Richtlijn herstel en beheer (water)bodemkwaliteit

Beleidsblad Aanpak waterbodems Wet bodembescherming

Titel:
Aanpak waterbodems onder de Wet bodembescherming (Wbb)

Status:
Met de inwerkingtreding van de Waterwet is de waterbodemparagraaf uit de Wet bodembescherming komen te vervallen en daarmee de ook Circulaire sanering waterbodems 2008. Waterbodems worden in de basis niet meer aangepakt vanuit een gevalssystematiek zoals dat het uitgangspunt is bij de aanpak van landbodems in het kader van de Wet bodembescherming. Waterkwaliteit op gebiedsniveau is de basis voor de beoordeling van de (diffuse) waterbodemkwaliteit. Verwezen wordt naar beleidsblad Waterbodems onder de Waterwet (Wtw).

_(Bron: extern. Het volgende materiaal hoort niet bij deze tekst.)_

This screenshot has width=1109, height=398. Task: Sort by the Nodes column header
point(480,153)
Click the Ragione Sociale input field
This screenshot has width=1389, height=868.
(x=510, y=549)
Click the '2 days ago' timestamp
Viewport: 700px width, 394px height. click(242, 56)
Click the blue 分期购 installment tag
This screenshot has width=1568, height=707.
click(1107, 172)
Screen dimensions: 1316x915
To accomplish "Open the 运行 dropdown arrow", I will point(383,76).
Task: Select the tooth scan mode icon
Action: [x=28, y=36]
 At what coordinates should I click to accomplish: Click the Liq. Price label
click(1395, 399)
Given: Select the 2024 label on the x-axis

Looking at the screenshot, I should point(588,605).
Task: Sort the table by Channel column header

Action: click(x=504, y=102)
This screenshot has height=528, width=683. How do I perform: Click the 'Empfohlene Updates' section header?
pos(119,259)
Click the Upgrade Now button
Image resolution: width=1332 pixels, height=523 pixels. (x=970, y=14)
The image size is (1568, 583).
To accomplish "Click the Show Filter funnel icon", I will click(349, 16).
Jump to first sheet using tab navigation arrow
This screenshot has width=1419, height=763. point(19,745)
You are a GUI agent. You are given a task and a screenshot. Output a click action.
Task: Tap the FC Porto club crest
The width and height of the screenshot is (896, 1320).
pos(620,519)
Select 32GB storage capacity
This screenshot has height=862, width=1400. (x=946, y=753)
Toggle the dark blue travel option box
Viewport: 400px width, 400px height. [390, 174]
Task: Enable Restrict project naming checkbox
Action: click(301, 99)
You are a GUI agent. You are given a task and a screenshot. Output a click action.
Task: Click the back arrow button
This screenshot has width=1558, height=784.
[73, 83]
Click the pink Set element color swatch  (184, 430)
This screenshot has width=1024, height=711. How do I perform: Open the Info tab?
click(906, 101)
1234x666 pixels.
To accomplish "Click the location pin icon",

Er zijn echter gevallen waarbij de Wet bodembescherming (alsnog) van toepassing is bij de aanpak van waterbodemverontreiniging. Alleen speelt of kan dit spelen bij de zogeheten samenloopgevallen, overgangsrechtgevallen en nieuwe gevallen. In dit beleidsblad wordt hierop ingegaan.

Overgangsrecht
De Wet bodembescherming blijft van toepassing op gevallen van waterbodemverontreiniging, die voor het inwerkingtreden van de Waterwet zijn aangemerkt als ernstig en spoedeisend. Dit overgangsrecht eindigt op het moment dat het evaluatierapport van de sanering door het bevoegd gezag wordt goedgekeurd. Daarmee komt ook de nazorgverplichting vanuit de Wet bodembescherming te vervallen.

Samenloop
Indien er sprake is van grensoverschrijdende verontreiniging kan het zijn dat de verontreiniging onder de Wet bodembescherming moet worden aangepakt. Er is sprake van grensoverschrijdende gevallen als verontreinigingen vanuit het watersysteem in de landbodem terecht zijn gekomen en andersom. Hierop is dan zowel de Waterwet (voor het deel in de waterbodem) als de Wet bodembescherming (voor het deel in de landbodem) van toepassing. De aanpak van grensoverschrijdende gevallen wordt gekoppeld aan de ligging van de bron van de verontreiniging, op voorwaarde dat er een duidelijke bron te vinden is. Daarbij geldt het volgende principe:

  • Aanpak volgens de Waterwet indien de bron in het watersysteem is gelegen en de beheerder maatregelen treft omdat de verontreiniging een belemmering vormt voor het bereiken van de gebiedskwaliteit, inclusief dat deel van de verontreiniging dat naar de landbodem is verspreid en tot ernstige risico’s leidt (artikel 5.17 Wtw);
  • Aanpak volgens de Wet bodembescherming indien de bron op de landbodem is gelegen en er sprake is van een geval van ernstige bodemverontreiniging waarvoor spoedige sanering noodzakelijk is, inclusief dat deel van het geval van verontreiniging dat in het watersysteem is gelegen (artikel 63c Wbb).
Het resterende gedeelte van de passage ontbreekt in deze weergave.